たぶん、身長は140くらいだろうか? そして何がとは言わないが多分Aだ。
「見下さないでください」
「……」
「無言で腰を下げて目を合わそうとしないでください。バカにしてるんですか?」
どうしろっちゅーねん。
いやまあ、身長が多少低いとはいえ、姿は見えていたし、正直、ワザとしていたところはある。

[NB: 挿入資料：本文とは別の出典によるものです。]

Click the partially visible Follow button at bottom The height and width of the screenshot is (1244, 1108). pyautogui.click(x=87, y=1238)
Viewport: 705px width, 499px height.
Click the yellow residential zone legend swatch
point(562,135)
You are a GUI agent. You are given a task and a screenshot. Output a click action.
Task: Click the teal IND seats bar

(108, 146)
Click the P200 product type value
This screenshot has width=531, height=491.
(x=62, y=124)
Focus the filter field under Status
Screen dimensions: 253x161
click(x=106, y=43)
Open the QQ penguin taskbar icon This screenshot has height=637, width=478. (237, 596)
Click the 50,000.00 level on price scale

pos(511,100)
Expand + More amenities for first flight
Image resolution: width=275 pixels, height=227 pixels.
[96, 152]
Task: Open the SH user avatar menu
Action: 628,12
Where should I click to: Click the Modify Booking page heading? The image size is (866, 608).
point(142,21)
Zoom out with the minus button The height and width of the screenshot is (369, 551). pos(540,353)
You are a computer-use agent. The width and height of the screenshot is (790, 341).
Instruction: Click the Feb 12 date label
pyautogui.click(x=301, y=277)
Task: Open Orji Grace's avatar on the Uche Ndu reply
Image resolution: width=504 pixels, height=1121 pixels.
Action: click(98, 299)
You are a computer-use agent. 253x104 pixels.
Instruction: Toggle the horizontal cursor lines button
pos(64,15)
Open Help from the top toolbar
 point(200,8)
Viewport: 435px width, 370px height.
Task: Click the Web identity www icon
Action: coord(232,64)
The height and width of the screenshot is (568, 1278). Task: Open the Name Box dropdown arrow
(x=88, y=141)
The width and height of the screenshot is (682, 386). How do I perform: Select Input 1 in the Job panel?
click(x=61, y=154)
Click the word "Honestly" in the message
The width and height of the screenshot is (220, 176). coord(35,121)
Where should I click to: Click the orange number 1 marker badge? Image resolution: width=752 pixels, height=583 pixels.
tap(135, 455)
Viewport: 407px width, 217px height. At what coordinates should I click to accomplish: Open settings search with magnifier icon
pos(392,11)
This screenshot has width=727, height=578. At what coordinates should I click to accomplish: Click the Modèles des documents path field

アパートのドアを乱暴に扱うから、俺も少し怒っていたのだ。
「ちぇんちぇ?」
「ああ、サキちゃん! 大丈夫だった!? この人に何もされてない!?」
「ちょっ、おい、勝手に上がるなよ!」
「なんですか、その男みたいな言葉遣いは? それに家に入られたら困る事でもあるんですか? ああ、メイクしてないと人前に出られない人種ですもんね。これだからギャルって嫌いなんですよ」
「いや、そういう話をしてるんじゃなくて、マナーの問題だろうが!」
というか、ギャルへの偏見が酷いし、なんか俺に対しての当たりが強い。
「あ、あれ? ノガミさん、もしかして今、わたしに言ったんですか?」
「いや、そりゃそうでしょうよ」
「いくら園で色々と注意しても「黙れ」の一言や、わたしの胸元を見て鼻で笑っていたあなたが……? そういえばさっきもどちら様で? とか聞かれたような?……」
(うん、これあれだ。どうもミカさんの被害者っぽい。しかもなんか震えてるし)
俺が入っている身体の、元、持ち主は、一体どれだけ常識が無かったんだろうか?
部屋の中では頭を抱えて心の中で『ミカさーん!』と叫ぶ俺と、未だに「こ、こ、このギャルに、じょ、じょ、常識があるなんて……」と震えてるチナツさん。
そしてそんな2人を見ながら、首を傾げているサキちゃんの3人がいた。
サキちゃん人気が高すぎて、もうメインストーリーがサキちゃんとのほっこり話になりつつあるので、ほのぼの以外が出たら今日はサブスト(サブストーリー)かとでも思っといてください。